» STATED GOAL:
Echo the entries from the line containing "You are a computer-use agent." through the line containing "Instruction: Expand the Action menu chevron", both included, character for character.

» ROWS:
* BEGIN *

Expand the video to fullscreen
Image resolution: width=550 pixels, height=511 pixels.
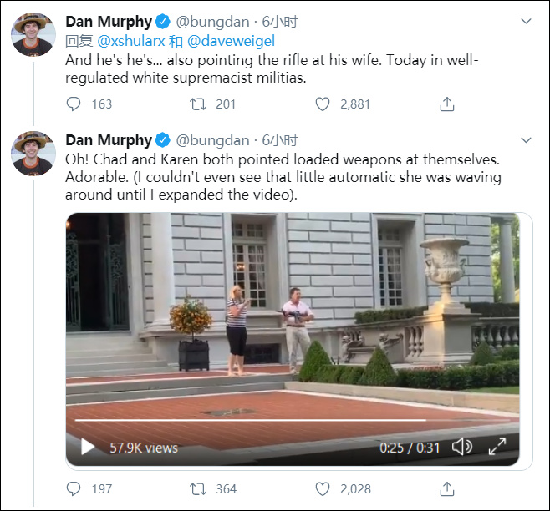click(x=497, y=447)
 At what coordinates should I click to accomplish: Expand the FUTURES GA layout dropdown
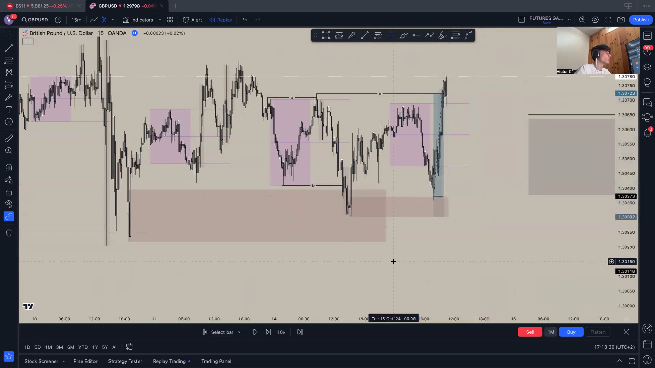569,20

* END *
* BEGIN *

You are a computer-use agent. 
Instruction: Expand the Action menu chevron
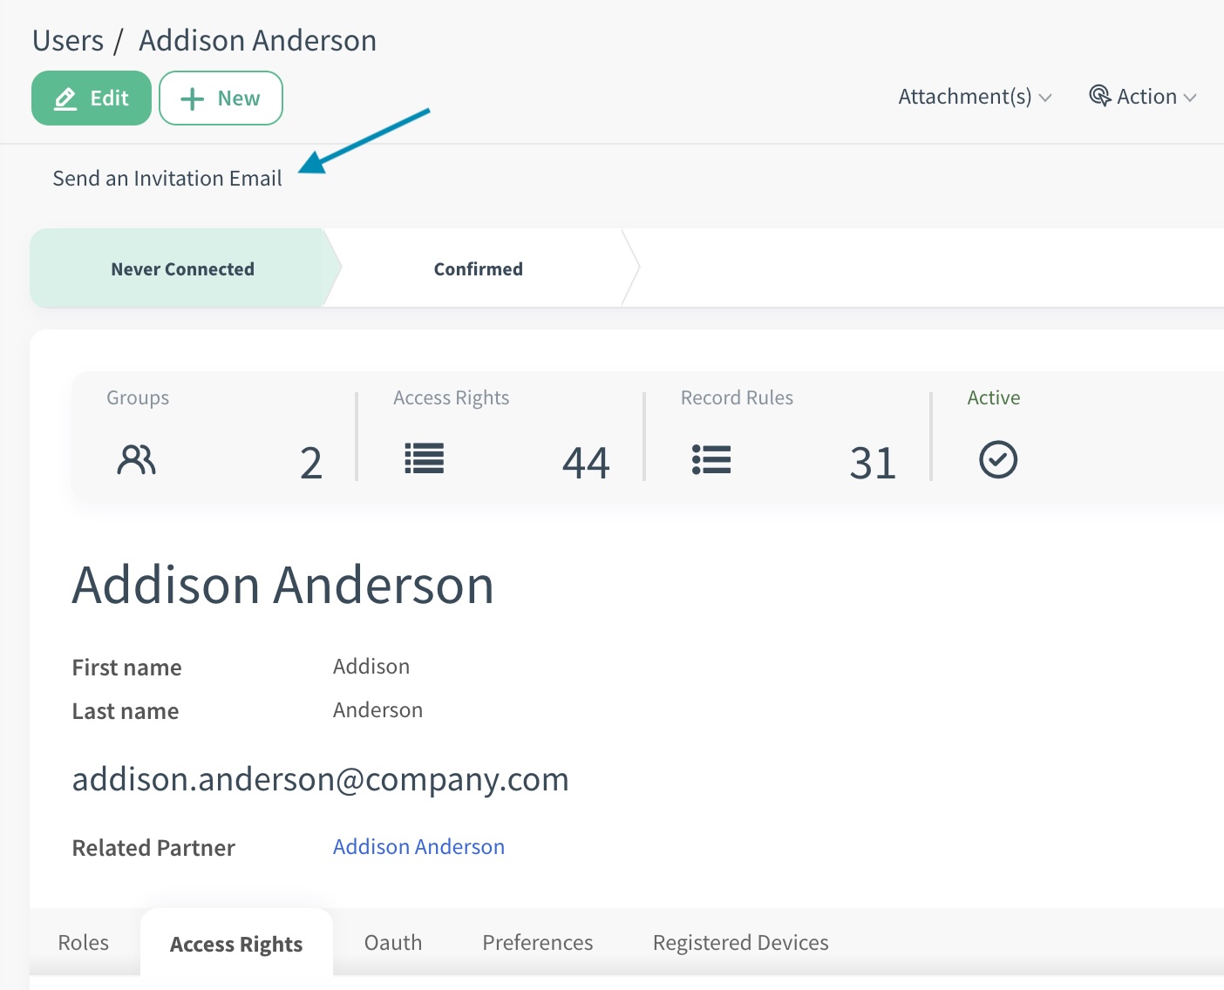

* END *

» THE ANSWER:
You are a computer-use agent. 
Instruction: Expand the Action menu chevron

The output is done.